== Data to examine
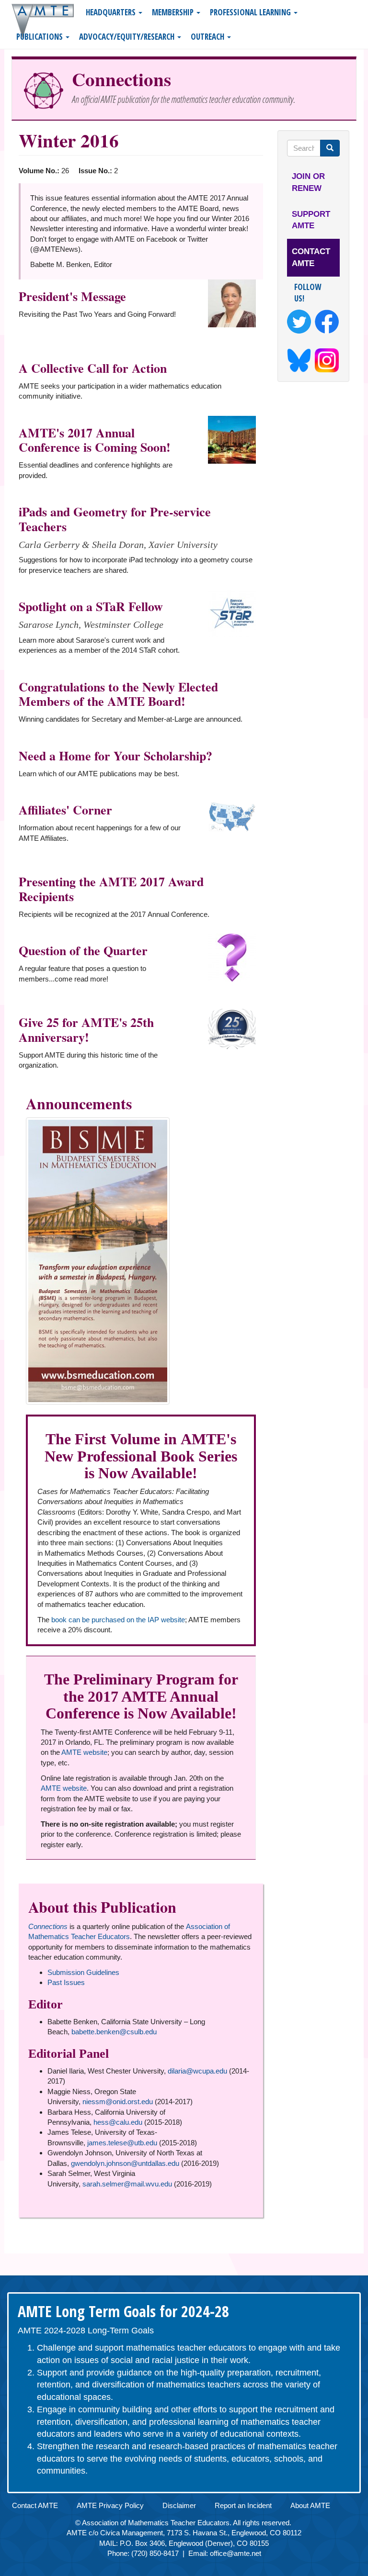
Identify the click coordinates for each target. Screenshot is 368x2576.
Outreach (208, 36)
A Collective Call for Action (93, 368)
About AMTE (310, 2505)
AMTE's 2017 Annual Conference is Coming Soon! (95, 440)
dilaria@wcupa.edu (197, 2071)
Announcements (79, 1103)
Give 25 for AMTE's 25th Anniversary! (86, 1029)
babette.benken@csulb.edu (114, 2032)
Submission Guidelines (83, 1972)
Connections (121, 78)
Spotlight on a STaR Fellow (91, 606)
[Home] (46, 21)
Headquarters (112, 12)
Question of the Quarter (83, 950)
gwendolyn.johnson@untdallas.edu (125, 2163)
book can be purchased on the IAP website (118, 1620)
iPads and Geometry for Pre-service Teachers (115, 518)
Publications (40, 36)
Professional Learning (251, 12)
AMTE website (84, 1752)
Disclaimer (179, 2505)
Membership (174, 12)
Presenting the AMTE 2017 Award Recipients (111, 888)
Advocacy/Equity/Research (127, 36)
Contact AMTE (311, 257)
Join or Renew (308, 182)
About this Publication (102, 1907)
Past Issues (66, 1982)
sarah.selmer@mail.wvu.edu (127, 2184)
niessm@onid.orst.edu (117, 2101)
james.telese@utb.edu (122, 2143)
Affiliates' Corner (65, 810)
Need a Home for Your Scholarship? (115, 756)
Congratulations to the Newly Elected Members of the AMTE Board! (118, 694)
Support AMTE (311, 220)
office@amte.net (235, 2553)
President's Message (72, 296)
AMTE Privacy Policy (110, 2505)
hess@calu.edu (117, 2122)
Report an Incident (243, 2505)
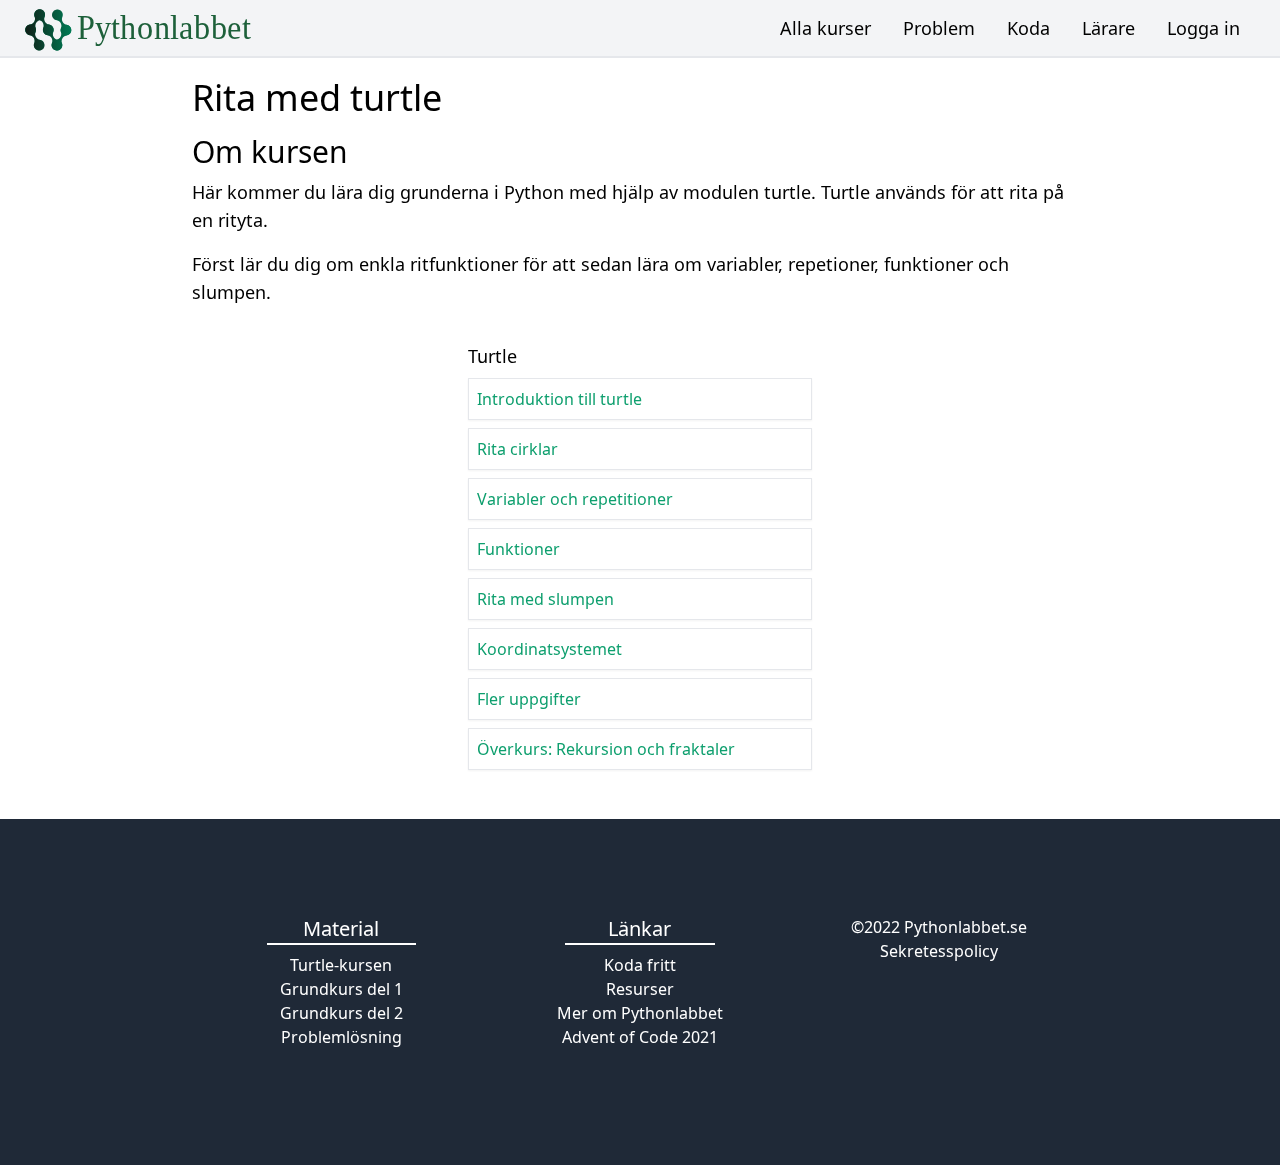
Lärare (1108, 28)
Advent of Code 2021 (640, 1037)
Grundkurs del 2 (341, 1013)
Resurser (640, 989)
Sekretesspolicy (939, 951)
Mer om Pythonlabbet (640, 1013)
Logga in (1203, 28)
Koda (1028, 28)
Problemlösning (341, 1037)
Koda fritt (640, 965)
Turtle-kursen (341, 965)
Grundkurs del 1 (341, 989)
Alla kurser (825, 28)
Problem (939, 28)
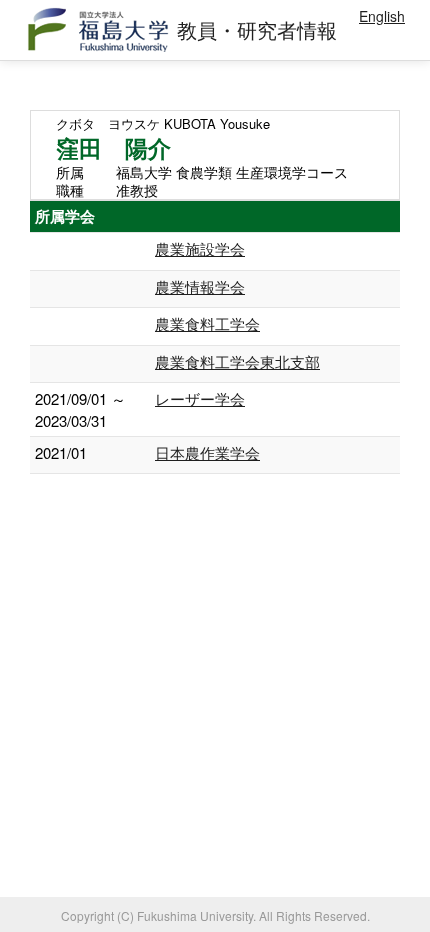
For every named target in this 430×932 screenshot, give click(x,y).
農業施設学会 (200, 248)
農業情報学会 (200, 286)
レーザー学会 (200, 398)
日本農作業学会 (207, 452)
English (382, 16)
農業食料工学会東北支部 (237, 361)
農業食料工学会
====
What is expected — Only the number is wanted here. How many lines in the entries contain "Home"?

Answer to this problem — 2